What to produce
A word-for-word copy of the data is what's wanted; pictures stay out of it.

** Opening Information shown block **

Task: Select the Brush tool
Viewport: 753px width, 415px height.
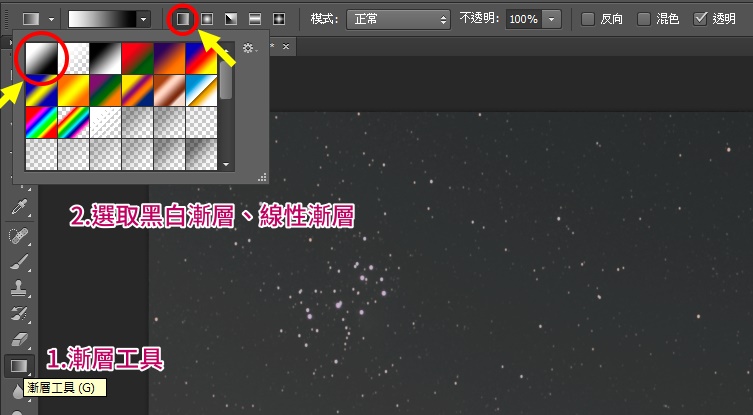Action: coord(17,262)
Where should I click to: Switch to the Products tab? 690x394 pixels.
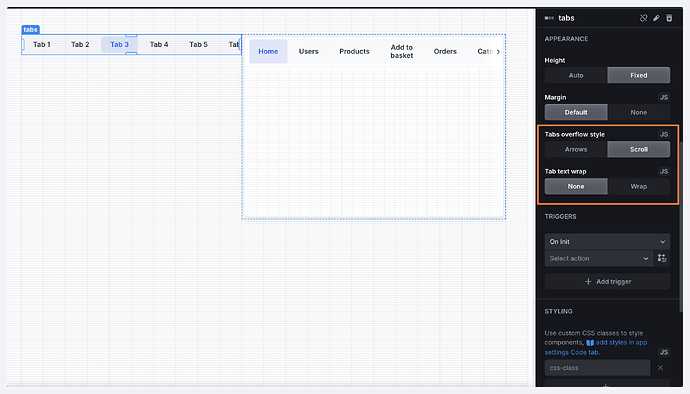(x=354, y=52)
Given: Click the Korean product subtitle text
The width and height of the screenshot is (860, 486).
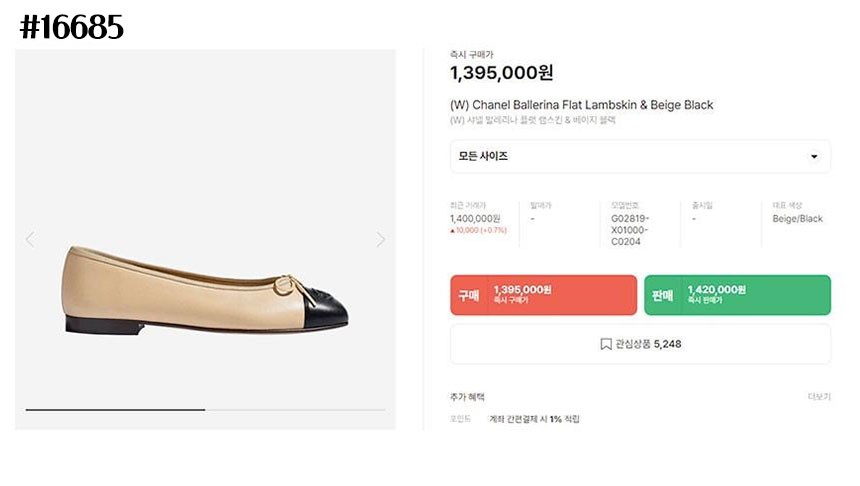Looking at the screenshot, I should point(533,121).
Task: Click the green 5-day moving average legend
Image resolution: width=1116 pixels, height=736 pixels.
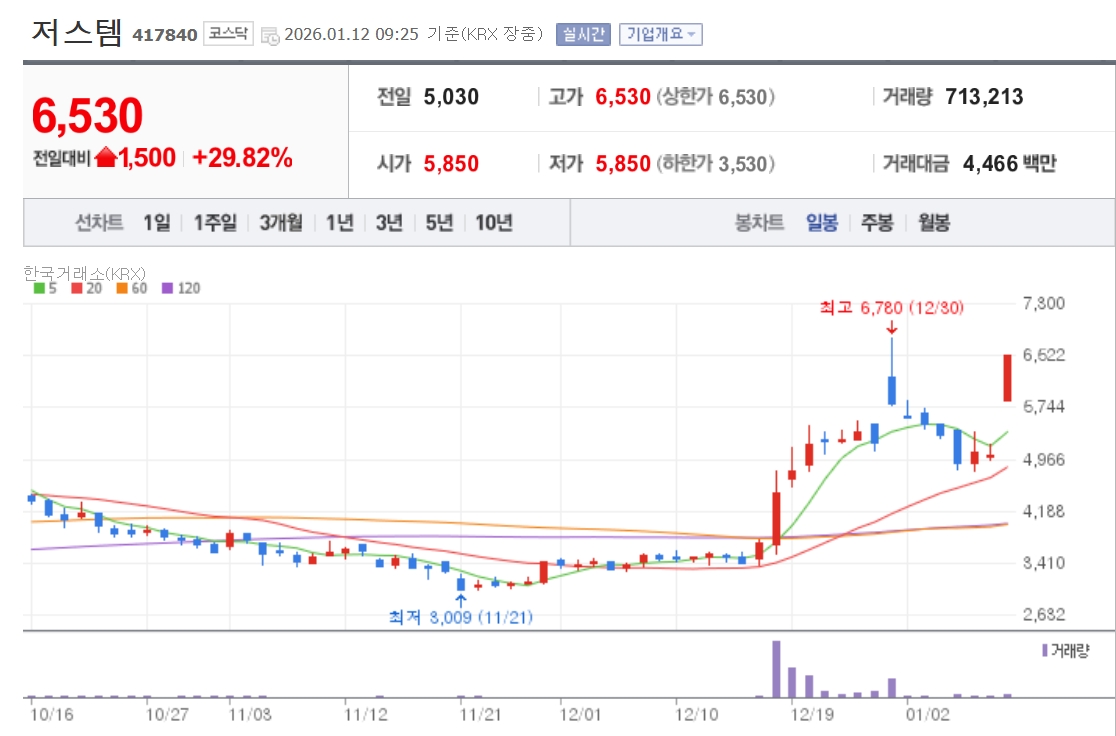Action: (45, 288)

** Closing Information shown block **

Response box
Task: Select the Brush tool
Viewport: 753px width, 415px height.
Action: coord(17,262)
Where should I click to: Switch to the Products tab? 690x394 pixels.
(x=354, y=52)
Given: Click the Korean product subtitle text
The width and height of the screenshot is (860, 486).
Looking at the screenshot, I should point(533,121).
Task: Click the green 5-day moving average legend
Image resolution: width=1116 pixels, height=736 pixels.
Action: (45, 288)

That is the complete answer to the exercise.